▶ _PROBLEM STATEMENT_:
Please copy out each line of the entries in which "label" appears.

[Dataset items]
☆ ☆ ☆

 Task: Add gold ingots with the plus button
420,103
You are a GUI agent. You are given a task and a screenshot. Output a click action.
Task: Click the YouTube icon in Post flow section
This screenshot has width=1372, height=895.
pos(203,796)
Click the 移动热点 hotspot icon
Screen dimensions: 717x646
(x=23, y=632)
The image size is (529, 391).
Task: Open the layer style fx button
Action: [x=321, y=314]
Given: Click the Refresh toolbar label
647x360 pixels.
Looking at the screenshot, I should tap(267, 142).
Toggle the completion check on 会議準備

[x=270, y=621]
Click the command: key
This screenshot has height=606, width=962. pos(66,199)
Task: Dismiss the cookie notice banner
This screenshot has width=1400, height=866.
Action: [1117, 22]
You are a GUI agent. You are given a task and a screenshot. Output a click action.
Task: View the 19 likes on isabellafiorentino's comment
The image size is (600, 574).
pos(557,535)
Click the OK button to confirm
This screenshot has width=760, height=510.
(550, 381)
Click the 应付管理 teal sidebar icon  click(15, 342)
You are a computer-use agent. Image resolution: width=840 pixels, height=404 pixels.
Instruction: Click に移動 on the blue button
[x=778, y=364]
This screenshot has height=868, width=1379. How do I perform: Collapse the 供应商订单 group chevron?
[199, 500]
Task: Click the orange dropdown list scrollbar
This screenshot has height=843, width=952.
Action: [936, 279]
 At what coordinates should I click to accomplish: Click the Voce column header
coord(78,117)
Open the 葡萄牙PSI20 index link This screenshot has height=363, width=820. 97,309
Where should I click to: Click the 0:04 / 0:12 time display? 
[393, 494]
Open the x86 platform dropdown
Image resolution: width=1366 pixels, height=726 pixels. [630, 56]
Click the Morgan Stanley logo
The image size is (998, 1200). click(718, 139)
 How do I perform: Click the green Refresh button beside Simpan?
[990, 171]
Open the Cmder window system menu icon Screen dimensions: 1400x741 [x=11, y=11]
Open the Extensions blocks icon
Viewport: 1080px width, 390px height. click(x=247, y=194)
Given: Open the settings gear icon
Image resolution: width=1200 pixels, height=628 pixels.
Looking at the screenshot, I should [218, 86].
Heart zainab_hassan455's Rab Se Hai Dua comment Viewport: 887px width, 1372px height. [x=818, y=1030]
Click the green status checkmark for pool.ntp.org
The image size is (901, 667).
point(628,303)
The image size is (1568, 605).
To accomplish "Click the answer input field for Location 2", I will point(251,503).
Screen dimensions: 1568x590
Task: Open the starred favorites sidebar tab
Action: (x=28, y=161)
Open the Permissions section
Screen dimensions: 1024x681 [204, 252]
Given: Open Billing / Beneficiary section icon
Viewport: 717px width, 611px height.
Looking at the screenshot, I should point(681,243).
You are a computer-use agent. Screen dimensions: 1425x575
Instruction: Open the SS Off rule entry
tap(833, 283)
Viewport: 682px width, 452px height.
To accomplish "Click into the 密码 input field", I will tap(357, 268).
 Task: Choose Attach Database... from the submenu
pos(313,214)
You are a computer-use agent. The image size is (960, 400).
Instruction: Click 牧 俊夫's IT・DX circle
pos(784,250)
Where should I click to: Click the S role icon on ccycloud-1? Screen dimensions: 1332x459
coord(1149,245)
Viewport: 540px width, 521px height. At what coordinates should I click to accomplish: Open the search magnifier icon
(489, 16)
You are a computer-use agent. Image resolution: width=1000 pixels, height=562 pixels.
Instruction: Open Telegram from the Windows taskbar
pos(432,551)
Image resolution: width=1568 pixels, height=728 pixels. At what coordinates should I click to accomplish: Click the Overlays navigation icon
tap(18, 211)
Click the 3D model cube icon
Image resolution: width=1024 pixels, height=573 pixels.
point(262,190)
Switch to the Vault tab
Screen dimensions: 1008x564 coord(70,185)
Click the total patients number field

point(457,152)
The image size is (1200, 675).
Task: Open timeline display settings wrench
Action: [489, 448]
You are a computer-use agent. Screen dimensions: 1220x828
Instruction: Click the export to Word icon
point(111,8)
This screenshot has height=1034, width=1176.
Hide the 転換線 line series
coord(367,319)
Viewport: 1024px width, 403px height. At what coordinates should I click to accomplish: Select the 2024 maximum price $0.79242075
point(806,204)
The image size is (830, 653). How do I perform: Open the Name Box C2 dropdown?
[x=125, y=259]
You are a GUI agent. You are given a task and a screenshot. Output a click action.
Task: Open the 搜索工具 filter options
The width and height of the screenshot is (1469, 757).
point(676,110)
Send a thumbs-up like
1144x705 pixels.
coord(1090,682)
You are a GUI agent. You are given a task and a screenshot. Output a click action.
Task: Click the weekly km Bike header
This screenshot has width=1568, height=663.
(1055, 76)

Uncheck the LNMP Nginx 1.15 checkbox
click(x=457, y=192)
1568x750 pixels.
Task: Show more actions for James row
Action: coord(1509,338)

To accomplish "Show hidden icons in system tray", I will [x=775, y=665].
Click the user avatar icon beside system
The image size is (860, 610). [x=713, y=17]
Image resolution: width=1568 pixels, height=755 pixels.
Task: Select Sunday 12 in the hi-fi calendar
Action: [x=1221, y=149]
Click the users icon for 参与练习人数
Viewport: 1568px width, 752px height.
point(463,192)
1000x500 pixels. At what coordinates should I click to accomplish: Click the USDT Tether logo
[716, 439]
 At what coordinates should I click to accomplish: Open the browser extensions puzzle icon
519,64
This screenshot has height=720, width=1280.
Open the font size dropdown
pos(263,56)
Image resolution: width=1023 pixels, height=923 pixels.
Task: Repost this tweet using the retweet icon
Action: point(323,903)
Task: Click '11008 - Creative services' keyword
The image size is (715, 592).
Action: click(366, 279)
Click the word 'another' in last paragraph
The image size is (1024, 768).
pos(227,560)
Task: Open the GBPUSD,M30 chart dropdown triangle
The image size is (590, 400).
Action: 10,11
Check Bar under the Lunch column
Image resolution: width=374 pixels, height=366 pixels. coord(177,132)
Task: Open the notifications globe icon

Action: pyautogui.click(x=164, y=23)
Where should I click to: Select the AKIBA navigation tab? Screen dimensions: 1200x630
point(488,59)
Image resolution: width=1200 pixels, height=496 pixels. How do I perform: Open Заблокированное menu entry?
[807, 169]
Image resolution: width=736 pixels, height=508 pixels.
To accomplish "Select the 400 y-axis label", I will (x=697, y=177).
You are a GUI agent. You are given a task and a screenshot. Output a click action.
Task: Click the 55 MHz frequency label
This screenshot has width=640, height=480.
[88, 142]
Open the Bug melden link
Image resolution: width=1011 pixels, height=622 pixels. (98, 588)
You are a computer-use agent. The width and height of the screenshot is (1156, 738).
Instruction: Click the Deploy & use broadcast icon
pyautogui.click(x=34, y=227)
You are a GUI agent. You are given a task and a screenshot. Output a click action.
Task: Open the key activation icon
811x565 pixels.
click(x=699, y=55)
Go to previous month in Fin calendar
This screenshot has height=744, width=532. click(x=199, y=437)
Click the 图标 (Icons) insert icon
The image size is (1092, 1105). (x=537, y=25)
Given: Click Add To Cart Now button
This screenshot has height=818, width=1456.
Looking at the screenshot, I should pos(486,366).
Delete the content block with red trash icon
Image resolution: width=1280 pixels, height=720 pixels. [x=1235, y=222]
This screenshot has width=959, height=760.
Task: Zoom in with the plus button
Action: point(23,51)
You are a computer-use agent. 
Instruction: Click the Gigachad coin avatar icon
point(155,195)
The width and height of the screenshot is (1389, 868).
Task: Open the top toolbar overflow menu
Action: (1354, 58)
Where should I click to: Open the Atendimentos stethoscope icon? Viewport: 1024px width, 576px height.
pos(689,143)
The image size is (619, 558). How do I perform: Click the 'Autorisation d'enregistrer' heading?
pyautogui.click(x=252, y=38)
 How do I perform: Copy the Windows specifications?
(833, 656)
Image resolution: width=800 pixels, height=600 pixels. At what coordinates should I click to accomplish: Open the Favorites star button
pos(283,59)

☆ ☆ ☆

▶ _TASK SOLUTION_:
Given: Click the Refresh toolbar label
To accomplish "Select the 400 y-axis label", I will (x=697, y=177).
Task: Click the 55 MHz frequency label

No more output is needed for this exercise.